With this being the time of year where people are putting their yards to bed for the winter; hiking to see the beautiful fall foliage; hunting; and just enjoying the outdoors prior to the winter months; appropriate tick bite prevention measures need to still be undertaken. There are a lot of things you can do to help prevent a tick bite, but here are a few easy ones:
- tuck your pants into your socks and your shirt into your pants to extend time for you to check for ticks before they find skin;
- wear light coloured clothing to ensure that you will see any crawling ticks before they reach your skin;
- carry a lint roller or sticky tape with you to pick off any unattached ticks;
- use permethrin treated clothing (available at Marks and on-line) and either DEET or Icaridin on your skin;
- stay out of long grass;
- don’t jump in leaf piles;
- toss clothing into a hot dryer for 15 minutes when you get home to kill any hitchhiking ticks;
- shower shortly after getting home to wash off any unattached ticks;
- do a thorough tick check, especially in warm, moist areas;
- if you find an attached tick, ensure that you remove it correctly – DON’T squeeze it’s body (here is a good tick removal video put out by the federal government – https://www.canada.ca/en/public-health/services/video/lyme-disease-properly-remove-tick.html.

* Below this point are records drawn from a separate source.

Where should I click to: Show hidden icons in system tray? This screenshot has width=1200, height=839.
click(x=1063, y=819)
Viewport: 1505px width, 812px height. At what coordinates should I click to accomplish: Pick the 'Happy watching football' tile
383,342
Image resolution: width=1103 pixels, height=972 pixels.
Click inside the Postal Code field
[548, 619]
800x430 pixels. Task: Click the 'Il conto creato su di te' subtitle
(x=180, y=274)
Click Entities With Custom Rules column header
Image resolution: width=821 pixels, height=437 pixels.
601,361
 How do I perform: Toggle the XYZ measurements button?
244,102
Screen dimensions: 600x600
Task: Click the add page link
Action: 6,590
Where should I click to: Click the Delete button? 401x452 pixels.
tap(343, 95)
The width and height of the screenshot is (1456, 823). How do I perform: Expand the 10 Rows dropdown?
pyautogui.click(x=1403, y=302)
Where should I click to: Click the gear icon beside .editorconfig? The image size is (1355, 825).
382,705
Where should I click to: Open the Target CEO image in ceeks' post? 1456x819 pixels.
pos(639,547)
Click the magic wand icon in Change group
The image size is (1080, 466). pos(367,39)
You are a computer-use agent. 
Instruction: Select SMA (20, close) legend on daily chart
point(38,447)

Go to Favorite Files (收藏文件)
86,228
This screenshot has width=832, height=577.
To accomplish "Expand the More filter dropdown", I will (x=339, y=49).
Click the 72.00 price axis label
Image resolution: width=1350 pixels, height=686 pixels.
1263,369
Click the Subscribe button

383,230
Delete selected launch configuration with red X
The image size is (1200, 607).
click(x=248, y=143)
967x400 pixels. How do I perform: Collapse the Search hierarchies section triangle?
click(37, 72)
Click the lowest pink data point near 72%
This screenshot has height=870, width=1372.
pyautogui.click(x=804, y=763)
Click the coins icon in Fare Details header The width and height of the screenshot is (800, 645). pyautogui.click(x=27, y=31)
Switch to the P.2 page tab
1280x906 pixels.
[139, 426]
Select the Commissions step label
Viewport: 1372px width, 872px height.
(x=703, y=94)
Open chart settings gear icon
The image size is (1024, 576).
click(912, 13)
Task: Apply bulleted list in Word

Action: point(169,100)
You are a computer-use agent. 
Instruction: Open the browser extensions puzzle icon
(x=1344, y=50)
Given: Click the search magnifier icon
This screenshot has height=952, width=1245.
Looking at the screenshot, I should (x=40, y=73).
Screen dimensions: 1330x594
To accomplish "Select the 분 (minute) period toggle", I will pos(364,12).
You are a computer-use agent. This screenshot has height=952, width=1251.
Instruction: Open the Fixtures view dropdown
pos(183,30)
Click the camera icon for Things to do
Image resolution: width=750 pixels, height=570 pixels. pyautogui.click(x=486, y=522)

Although we do not yet know how many confirmed/probable cases of Lyme there were in Nova Scotia in 2020, we do know that in 2019 there were 830 confirmed/probable cases, which was a substantial increase over the 454 cases in 2018. We also know that the confirmed/probable case numbers are not the actual annual number due to under-reporting, etc. Although there presently isn’t agreement as to how many cases are being missed annually in Canada, and Nova Scotia, it is agreed that cases are being missed. Therefore, the number of annual cases are no doubt much higher.
The following are two publications regarding how many cases we may be missing in Canada:
- “Under-Detection of Lyme Disease in Canada” – https://www.ncbi.nlm.nih.gov/pmc/articles/PMC6315539/.
- “What is the real number of Lyme disease cases in Canada?” – https://bmcpublichealth.biomedcentral.com/articles/10.1186/s12889-019-7219-x.
Whether we should multiply the case number by 2, 5, 10, or more, to get the actual number of cases, the annual numbers are higher than what is frequently quoted in the media, resulting in many not giving Lyme and Tick-borne diseases much thought. It is time to change that perception so that everyone undertakes appropriate preventative measures.
From the calls, emails, social media posts, etc., in 2020 and 2021, the number of people bitten by ticks has again increased.
Please take the issue seriously and do what you can to protect yourself from ticks. They are not going anywhere; they are going to increase; the number carrying diseases will no doubt continue to increase; so we need to learn to live with them, but have a healthy fear of them. Fresh air and sunshine is imperative for good health so we cannot stay in our homes afraid of ticks.